Internal migration after communism: spatial population dynamics in the Czech Republic, 1989-2007

Virginie Piguet, INRA UMR 1041 CESAER
Jana Vobecka, Vienna Institute of Demography

The aim of the paper is to determine the dynamics of the post-communist spatial population structure during the two decades of transformation after 1989 revolutions, paying special attention to the Czech Republic. The analysis focuses on internal migration as the main driver of spatial population dynamics. It discusses the structure, determinants, and temporal change of internal migration and its consequences on the population structure in metropolitan and non-metropolitan areas. We use full-sample register data on internal migration flows and data on socio-economic characteristics of municipalities. This unique, previously unexplored, dataset allows us to analyse the social and age structure of migrants at a very detailed geographical scale (municipalities).

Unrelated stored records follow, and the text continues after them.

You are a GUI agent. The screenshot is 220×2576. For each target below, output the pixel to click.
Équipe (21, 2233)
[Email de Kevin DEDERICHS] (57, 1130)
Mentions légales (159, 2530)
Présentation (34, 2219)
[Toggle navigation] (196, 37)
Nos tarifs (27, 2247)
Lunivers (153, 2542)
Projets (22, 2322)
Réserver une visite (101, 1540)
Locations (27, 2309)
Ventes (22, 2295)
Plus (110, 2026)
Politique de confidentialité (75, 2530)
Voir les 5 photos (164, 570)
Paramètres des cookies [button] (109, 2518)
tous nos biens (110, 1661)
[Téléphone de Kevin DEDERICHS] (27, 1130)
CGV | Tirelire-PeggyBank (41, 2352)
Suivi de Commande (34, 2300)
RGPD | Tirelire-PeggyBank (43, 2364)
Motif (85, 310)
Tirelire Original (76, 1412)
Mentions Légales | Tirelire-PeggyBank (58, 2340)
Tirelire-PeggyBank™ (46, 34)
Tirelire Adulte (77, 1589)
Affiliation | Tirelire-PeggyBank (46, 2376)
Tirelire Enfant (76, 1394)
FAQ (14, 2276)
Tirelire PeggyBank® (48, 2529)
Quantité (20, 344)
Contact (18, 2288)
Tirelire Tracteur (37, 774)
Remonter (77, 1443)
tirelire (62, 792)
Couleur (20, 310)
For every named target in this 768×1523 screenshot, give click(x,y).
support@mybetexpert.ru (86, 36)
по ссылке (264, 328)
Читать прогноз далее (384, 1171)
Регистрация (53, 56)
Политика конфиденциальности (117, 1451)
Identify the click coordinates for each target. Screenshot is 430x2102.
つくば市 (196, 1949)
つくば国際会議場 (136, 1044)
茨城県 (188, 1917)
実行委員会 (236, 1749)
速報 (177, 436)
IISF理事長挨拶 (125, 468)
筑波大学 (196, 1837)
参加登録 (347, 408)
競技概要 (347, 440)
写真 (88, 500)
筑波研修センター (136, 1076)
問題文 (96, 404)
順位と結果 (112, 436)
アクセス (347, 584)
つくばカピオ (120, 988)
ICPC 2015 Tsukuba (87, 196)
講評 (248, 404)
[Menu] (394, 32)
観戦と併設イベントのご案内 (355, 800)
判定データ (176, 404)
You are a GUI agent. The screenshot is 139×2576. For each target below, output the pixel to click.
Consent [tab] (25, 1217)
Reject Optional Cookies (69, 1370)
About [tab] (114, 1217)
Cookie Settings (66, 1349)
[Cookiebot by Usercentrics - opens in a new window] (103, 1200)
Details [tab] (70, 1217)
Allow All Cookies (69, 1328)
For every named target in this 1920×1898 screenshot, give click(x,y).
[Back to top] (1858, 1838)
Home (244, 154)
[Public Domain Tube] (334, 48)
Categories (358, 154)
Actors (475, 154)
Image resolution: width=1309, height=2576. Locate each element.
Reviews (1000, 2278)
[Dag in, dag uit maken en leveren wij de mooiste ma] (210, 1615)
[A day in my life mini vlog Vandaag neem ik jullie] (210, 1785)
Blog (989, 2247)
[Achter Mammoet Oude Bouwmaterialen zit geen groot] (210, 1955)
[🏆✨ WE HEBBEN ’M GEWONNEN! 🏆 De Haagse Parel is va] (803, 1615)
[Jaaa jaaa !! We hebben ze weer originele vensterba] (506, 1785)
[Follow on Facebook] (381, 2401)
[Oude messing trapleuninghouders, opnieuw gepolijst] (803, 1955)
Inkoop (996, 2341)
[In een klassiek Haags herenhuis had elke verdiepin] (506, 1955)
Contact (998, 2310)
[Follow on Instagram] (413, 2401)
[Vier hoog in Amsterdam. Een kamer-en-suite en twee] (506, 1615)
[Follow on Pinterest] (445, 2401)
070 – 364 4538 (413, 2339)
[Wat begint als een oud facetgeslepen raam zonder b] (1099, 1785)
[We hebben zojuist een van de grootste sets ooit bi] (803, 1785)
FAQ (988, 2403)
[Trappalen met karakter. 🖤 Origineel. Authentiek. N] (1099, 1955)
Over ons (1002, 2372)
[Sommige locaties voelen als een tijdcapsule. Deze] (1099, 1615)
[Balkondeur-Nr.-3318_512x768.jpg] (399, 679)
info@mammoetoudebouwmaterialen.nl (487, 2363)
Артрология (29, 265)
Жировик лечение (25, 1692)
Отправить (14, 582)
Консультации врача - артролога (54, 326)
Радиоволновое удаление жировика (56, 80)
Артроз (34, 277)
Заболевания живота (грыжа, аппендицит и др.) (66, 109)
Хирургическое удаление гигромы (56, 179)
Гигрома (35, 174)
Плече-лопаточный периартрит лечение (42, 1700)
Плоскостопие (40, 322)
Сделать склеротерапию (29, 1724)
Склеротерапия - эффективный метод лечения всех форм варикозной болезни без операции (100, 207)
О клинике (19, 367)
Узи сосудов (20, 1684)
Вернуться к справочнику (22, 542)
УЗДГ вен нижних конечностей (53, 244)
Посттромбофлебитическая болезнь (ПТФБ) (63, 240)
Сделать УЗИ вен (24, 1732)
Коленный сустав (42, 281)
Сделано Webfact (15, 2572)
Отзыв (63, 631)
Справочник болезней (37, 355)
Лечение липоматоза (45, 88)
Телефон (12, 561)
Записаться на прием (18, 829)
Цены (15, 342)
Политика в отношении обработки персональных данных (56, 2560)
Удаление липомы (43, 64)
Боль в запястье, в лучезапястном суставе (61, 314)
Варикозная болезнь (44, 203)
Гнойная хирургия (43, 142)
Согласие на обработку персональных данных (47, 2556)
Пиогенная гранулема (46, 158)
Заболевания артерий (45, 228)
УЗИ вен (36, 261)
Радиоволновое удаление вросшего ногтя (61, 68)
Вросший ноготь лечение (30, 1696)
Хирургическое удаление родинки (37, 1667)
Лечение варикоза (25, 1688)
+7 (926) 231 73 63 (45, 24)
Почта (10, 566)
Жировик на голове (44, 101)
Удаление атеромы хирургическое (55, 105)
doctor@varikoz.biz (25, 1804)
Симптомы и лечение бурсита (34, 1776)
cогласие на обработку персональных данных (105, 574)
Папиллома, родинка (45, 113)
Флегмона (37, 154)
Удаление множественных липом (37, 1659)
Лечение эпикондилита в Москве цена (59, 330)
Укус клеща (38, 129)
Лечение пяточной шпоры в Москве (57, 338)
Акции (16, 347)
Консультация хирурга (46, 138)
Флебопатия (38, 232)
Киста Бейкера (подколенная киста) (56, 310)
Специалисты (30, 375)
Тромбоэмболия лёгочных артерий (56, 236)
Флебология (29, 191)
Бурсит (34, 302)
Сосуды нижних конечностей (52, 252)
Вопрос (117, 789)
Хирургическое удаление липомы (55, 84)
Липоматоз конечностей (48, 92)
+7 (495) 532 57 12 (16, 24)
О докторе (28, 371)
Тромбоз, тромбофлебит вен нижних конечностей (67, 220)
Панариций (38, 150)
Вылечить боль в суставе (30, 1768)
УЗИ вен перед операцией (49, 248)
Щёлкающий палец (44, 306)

Using gravity regression models we find that suburbanisation has only recently become the main factor influencing spatial distribution of the Czech population. Results show that higher educated people are more likely to move to suburban areas than those with lower education. The effect of age on destination choices is surprisingly low. However, internal migration flow intensities are smaller than in Western Europe and other developed countries. This may go in some way in explaining why the recent internal migration patterns have had only a small influence on the social and demographic structures of population across urban, suburban and rural areas.